If only there were something less subjective we could use when pleading our case in front of the tribunal, but even the tribunal exists in our own minds. We seek justice for our own sakes; we’d kill for closure the second we had the chance. Maybe not kill, but someone must be punished, and it’s never ourselves.
This impulse terrifies me when I feel it creeping into consciousness, that I would hurt somebody for my own closure. That my tribunal would never find me guilty of the most serious crimes, at least as a first impulse. It takes years of reflection to admit our own guilt when we cause our own pain. I’ve projected it onto every possible partner. Perhaps projection is its own type of differend.
On the one hand, I blame myself for everything that doesn’t matter. On the other, I’m an “old soul” who was raised believing in his own peculiar maturity, so that when I am immature and it causes me harm, I’m the last one I’d ever blame. Because I’m “too self-aware” to ever be ignorant to the ways I abuse myself.
The memory is easily warped; the story transforms every time I change the villain. There is no shortest path from pain because a path implies a narrative, which if based in memory could never be cogitable. What logic could we follow? But it’s all we have, and this keeps me up at night.
This was going to be a poem reflecting on the non-linearity of accounts of trauma, but then I realized most of the serious pain I’ve experienced in my life was exacerbated by my inability to see the ways in which I was culpable for whatever happened.
Is there such thing as self-traumatization? There is such thing as framing a minor infraction as trauma because of our own inflated response, creating a tribunal for what could have amounted to an inconvenience at worst, and maybe the creation of a tribunal itself puts whatever happened into the genre of trauma.
But not all trauma requires a tribunal, and this is the mistake we often make: that somebody must always be blamed.
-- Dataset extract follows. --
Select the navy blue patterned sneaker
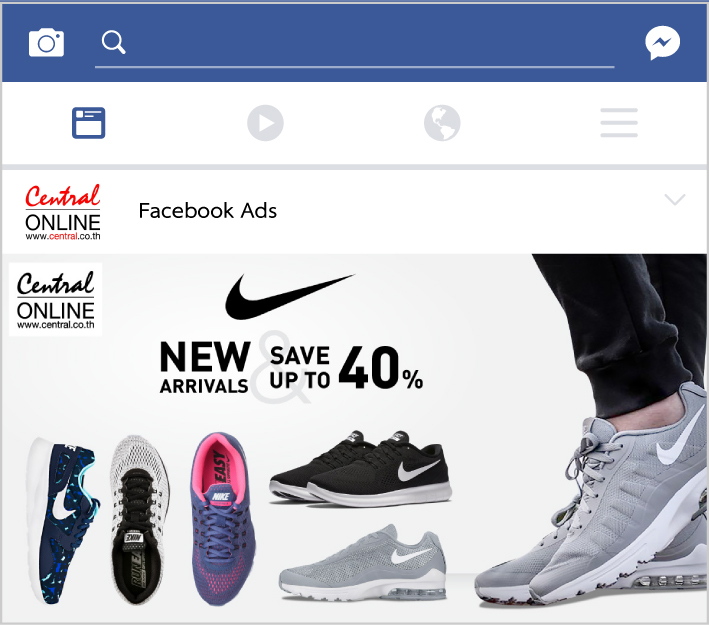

Discerning when a tribunal is and isn’t necessary is hard work in and of itself. It requires moving past the rush of imposing justice where justice shouldn’t be part of the conversation.
Justice means that whoever is at fault will be punished, or at least I can vouch that many Americans view it this way. But when we ourselves are at fault for our pain, or the trauma is due to circumstances out of anyone’s control, a tribunal won’t do anything except confuse the situation for something it isn’t.
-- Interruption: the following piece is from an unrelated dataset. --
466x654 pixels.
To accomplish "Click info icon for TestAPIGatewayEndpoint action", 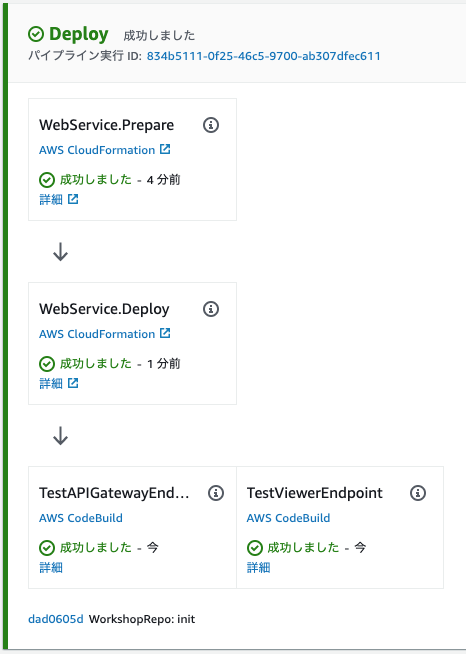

We jump too quickly to form a tribunal. We jump too quickly to place blame. It’s easier than self-reflection and easier than admitting some things are out of anyone’s control, which has its own terrifying implications.
Justice isn’t impossible, but I wonder what role forgiveness plays in this and whether it has any secular value. Coming from a Christian background, forgiveness feels like the solution. It could dissolve the tribunal as justice is no longer what’s at stake because forgiveness absolves sins to the extent we can do so.
But as somebody who is questioning their Christian identity, I wonder if that impulse is imbuing me with unwarranted guilt when I feel like I can’t forgive. Sometimes because there’s nobody to forgive, sometimes because I don’t want to forgive them. Is this selfish? Is this sinful? What kind of metric is sin when it is no longer part of the vocabulary? Could it ever not be for somebody like me who has played that language game for so long?
I’m asking more questions than I’m answering, but that’s something I resolve to do this year: philosophize more frequently and be vulnerable in sharing what I’m thinking about. Right now, I’m thinking about trauma, culpability, justice, and forgiveness. They all relate, but I’m still figuring out the specifics of how they do. I invite you to think with me.